Anemia In Pregnancy
Iron deficiency anemia is a pathological condition in which hemoglobin levels fall because of iron deficiency. As the hemoglobin level decreases, so does the amount of oxygen that interferes with the proper functioning of the cells of the organs.
Almost one in three people in the world suffers from anemia, but anemia is now common in pregnant women and children.
The most common type of anemia in US and in the world is iron deficiency anemia, which is characterized by iron deficiency in the body.
On average, about 34% of anemia cases are diagnosed in pregnant women per year. This means that almost one in three expectant mothers suffers from this problem.
Almost one in three people in the world suffers from anemia, but anemia is most common in pregnant women and children.
Is the iron deficiency anemia, which is characterized by an iron deficiency in the body.
On average, about 34% of cases of anemia in pregnant women are detected per year. This means that almost one in three expectant mothers suffers from this problem.
Common Signs of Iron Deficiency Anemia in Mothers and Children
For expectant mothers, iron deficiency in the body can manifest itself as:
- fast heartbeat;
- faster breathing;
- shortness of breath;
- pallor of the skin and mucous membranes;
- desire to eat inedible substances and loss of appetite;
- brittle hair and nails;
- fainting and impaired immunity.
Children may have:
- pale mucous membranes and later skin,
- decreased appetite and taste changes with a tendency to eat inedible things such as earth and lime;
- disorders of growth and weight dynamics,
- weakness and an increased incidence of acute respiratory diseases due to reduced immunity.
Consequences of Iron Deficiency Anemia for Mothers and Children
For expectant mothers, iron deficiency anemia can cause premature birth and fetal growth retardation (low birth weight), which increases the risk of the baby developing iron deficiency anemia in the first year of life.
There is also an increased risk of the child developing diabetes and cardiovascular disease, and an increased risk of infections for the mother and child during childbirth and the postpartum period.
Iron deficiency in a child causes functional disorders of organs and systems, and, especially in young children, increases the risk of developing upper respiratory diseases.
A healthy and balanced diet for the expectant mother is one of the most important preconditions for the baby to be born healthy, so it is very important for pregnant women to absorb the necessary amount of iron in the body.
During pregnancy, an additional 20-30 mg of elemental iron should be taken per day. To cover iron deficiency with diet, at least 5 mg of iron should be taken for every 1000 kcal of diet, and in the second half of pregnancy – 7-10 mg of iron.
It is best for expectant mothers and children to absorb iron from natural sources rather than from synthetic preparations. Products containing vitamins C and B play a special role.
Expectant mothers should know there are products that promote and delay the absorption of iron.
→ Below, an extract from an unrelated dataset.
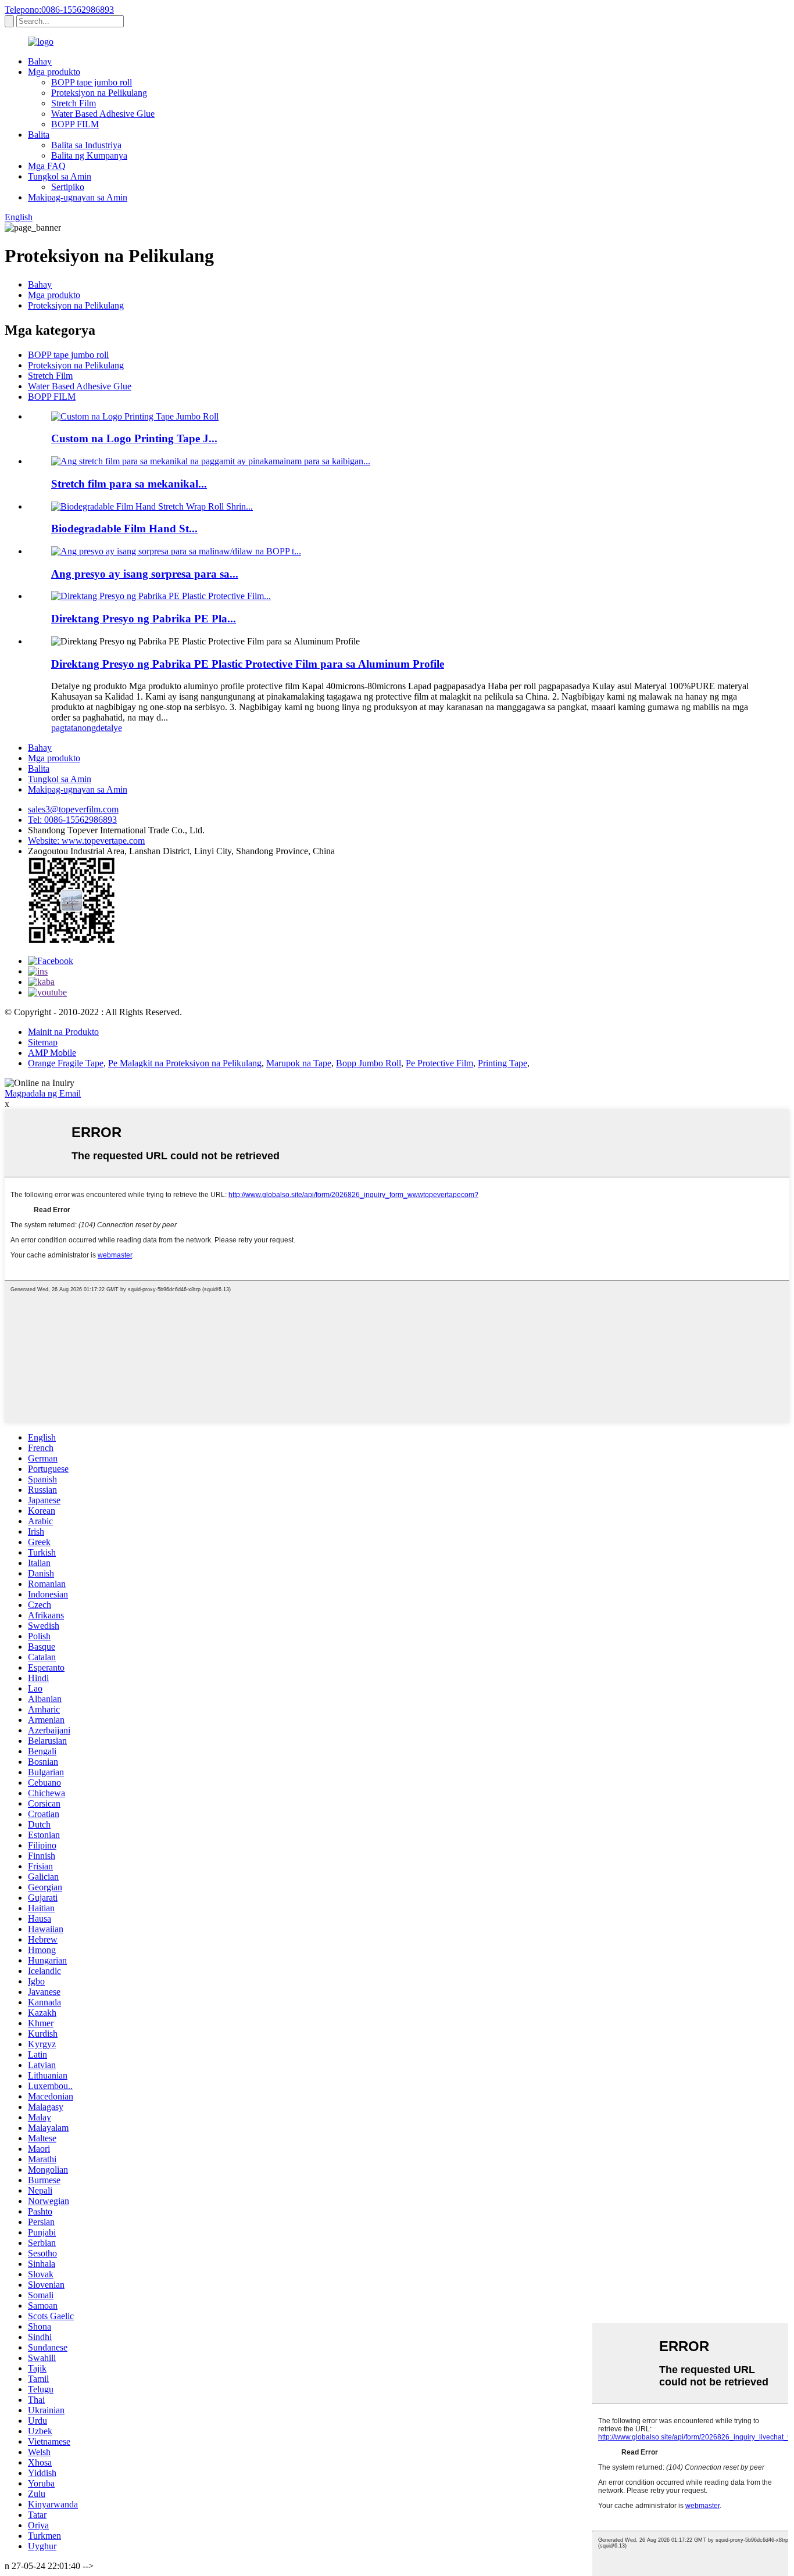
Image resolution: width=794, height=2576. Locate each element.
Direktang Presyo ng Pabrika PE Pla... (143, 618)
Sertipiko (67, 187)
Therefore, when expecting a baby, plant products and fruits should be consumed more, as they promote the absorption of iron.
The absorption of iron is significantly delayed by products such as cocoa, coffee, tea, cola, wine, chocolate, spinach, whole grains and bran, milk and dairy products, calcium preparations.
Iron-Containing Vegetable Products:
- Potatoes, tomatoes, pumpkins and their seeds;
- Beans, peas, lentils of all kinds;
- Vegetables with dark leaves, such as beet and turnip leaves;
- Spinach, cabbage, asparagus, parsley.
Nuts, berries (strawberries, blackcurrants) and fruits (pomegranates, apricots, plums) and their juices are also rich sources of iron.
Animal Products Containing Iron:
- Lean beef, pork, lamb and veal, poultry;
- Fish and crustaceans;
- It is the iron in meat products that is best absorbed by the body, but in order to increase it, it is necessary to take in addition to the C vitamins contained in, for example, citrus fruits.
Iron From Sweets
Iron sources include everyone’s favorite hematogen (russian candy), which is a healthy sweet.
It contains natural elemental iron to prevent anemia and is an alternative way for expectant mothers and children to restore iron balance in the body.
As iron is only of organic origin in hematogen, it is easily absorbed by the body. The absorption of iron is improved by vitamins C and B in the composition.
However, it should not be forgotten that hematogens are a dietary supplement that should not be used as a food substitute.
100g of this product (~ 2 tablets) contains 10mg of iron, which for a child aged 1-10 years would be 100% of the recommended daily dose. If we give other vitamins or foods rich in iron, this should be considered.